Betty Oare has taken the journey with Washington from the DC Armory to the Capital Centre/USAir Arena in 1975 and later to Verizon Center in 2000.

Betty grew up on the family farm in Tryon, NC and was taught to ride by her horseman father, J. Arthur Reynolds.  Betty Reynolds became Betty Oare in 1964 when she married Ernest M. Oare and started EMO Stables in Warrenton, VA, which continues even today.

Betty’s riding career has spanned many years.  She rode successfully as a junior in the equitation and hunter divisions at shows throughout Virginia.  In her last year as a junior (1959), she rode Colonymas to the WIHS Junior Hunter Championship.  After graduating from the junior ranks she turned professional and rode a horse name Forty Winks to the WIHS Green Working Hunter Championship in 1965 and had many wins in the regular working hunters on Navy Commander.  In 1979 she won the WIHS Green Conformation Hunter Championship on Gabriel.

In 1981, she declared her amateur status and in 1983 and 1984 won the WIHS Amateur-Owner Hunter Championship on Spirit of Song.

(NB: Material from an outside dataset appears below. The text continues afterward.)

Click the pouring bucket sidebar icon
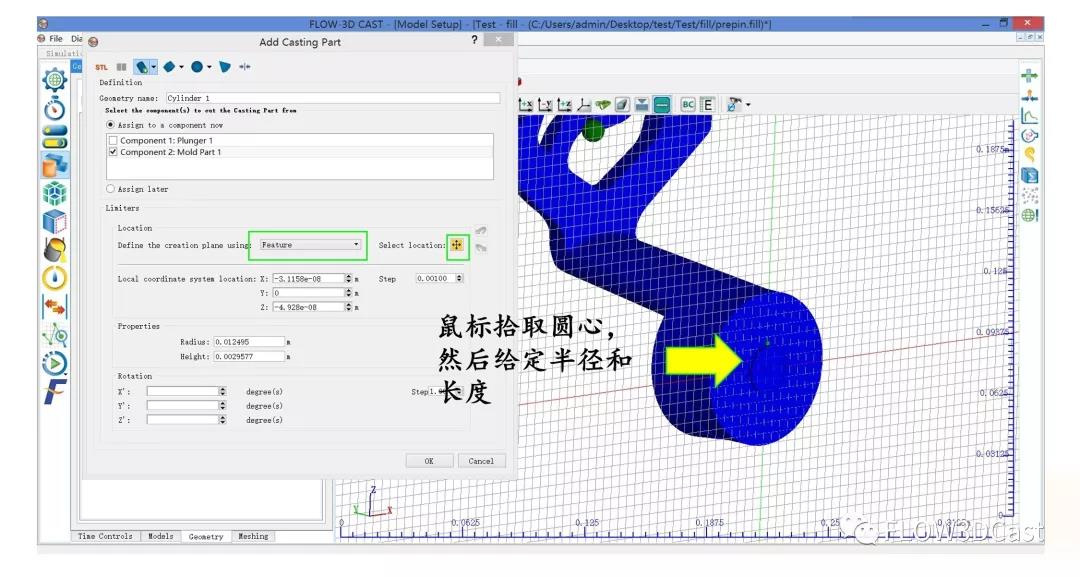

In 2006 she rode the amazing Estrella, a 13-year-old Warmblood mare who is now one of her all-time favorites.  In 2002, they won the WIHS Amateur-Owner 36 & Over Championship (she won that same championship in 2003 on Fiddler’s Bridge, who that same year was the USEF Grand Amateur-Owner Champion).  Also in 2002 Estrella claimed the United States Equestrian Federation (USEF) Horse of the Year National Championship in the Amateur-Owner 36 and Over Hunter division.

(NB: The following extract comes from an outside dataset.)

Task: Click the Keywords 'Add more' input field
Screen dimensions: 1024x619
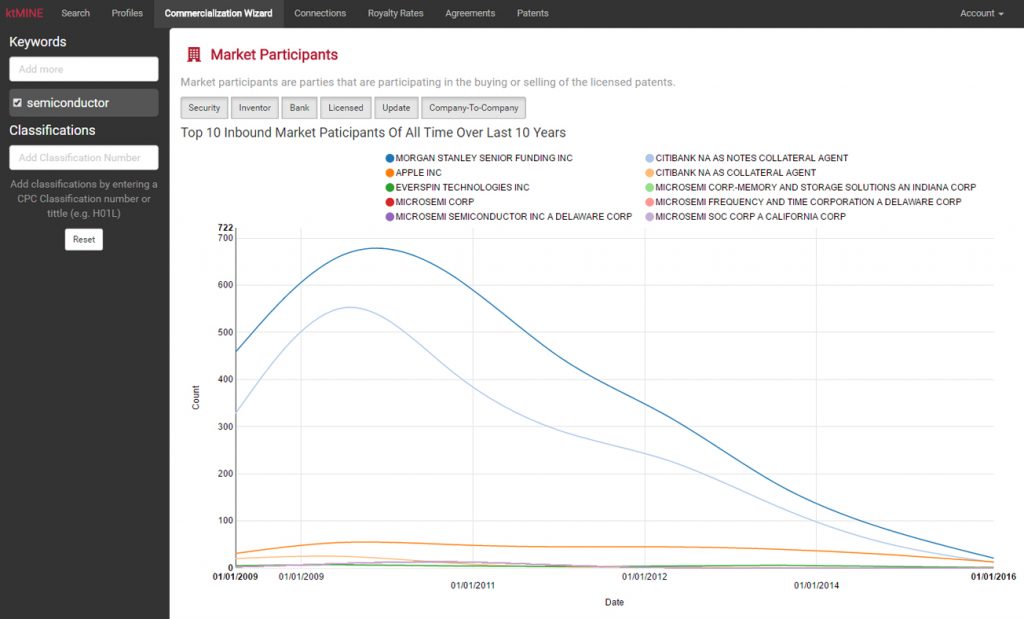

In addition to her riding accolades Betty has often been recognized for her many achievements.  In 1999 the American Hunter-Jumper Foundation presented Oare with its Sportsmanship Award and in 2003 with its Old Springhouse Lifetime Achievement Award.  Other honors include being presented with the Owner Recognition Trophy by the National Hunter Jumper Association in January of 2009 for the 2008 season and twice honored with the Virginia Horse Shows Association Horse Person of the Year award (1978 & 2005).   In 2008, Oare was inducted into the National Show Hunter Hall of Fame, an event which takes place during the Devon Horse Show.

Oare serves on the Virginia Horse Shows Association Board as well as the Warrenton and Upperville Horse Show Boards.  She was chair of the USEF Hunter Breeding Committee for many years which was instrumental in creating the Sallie B. Wheeler National Hunter Breeding Championship.  She presently serves on several USHJA and USEF committees.

This past August Betty and her husband Ernie received the Sallie B. Wheeler Sportsmanship Award at the Blowing Rock, North Carolina Horse Show.  “It was a great honor since this is an award for all around participation in the horse world,” she commented.
In addition to being a decorated competitor, Oare is a USEF “R” rated judge, a position she first held at the 1977 WIHS and twice more in the 1990s.

As the years pass and Betty looks back at decades of competing at the Washington International Horse Show, the memories are boundless.  “When I step into the judge’s box, I have a sense of responsibility knowing that each competitor has spent a lot of time, money and effort to get there,” she said. “For riding, it’s different.   When you enter through the ingate, see the crowd and set off on your course, it’s truly exhilarating.”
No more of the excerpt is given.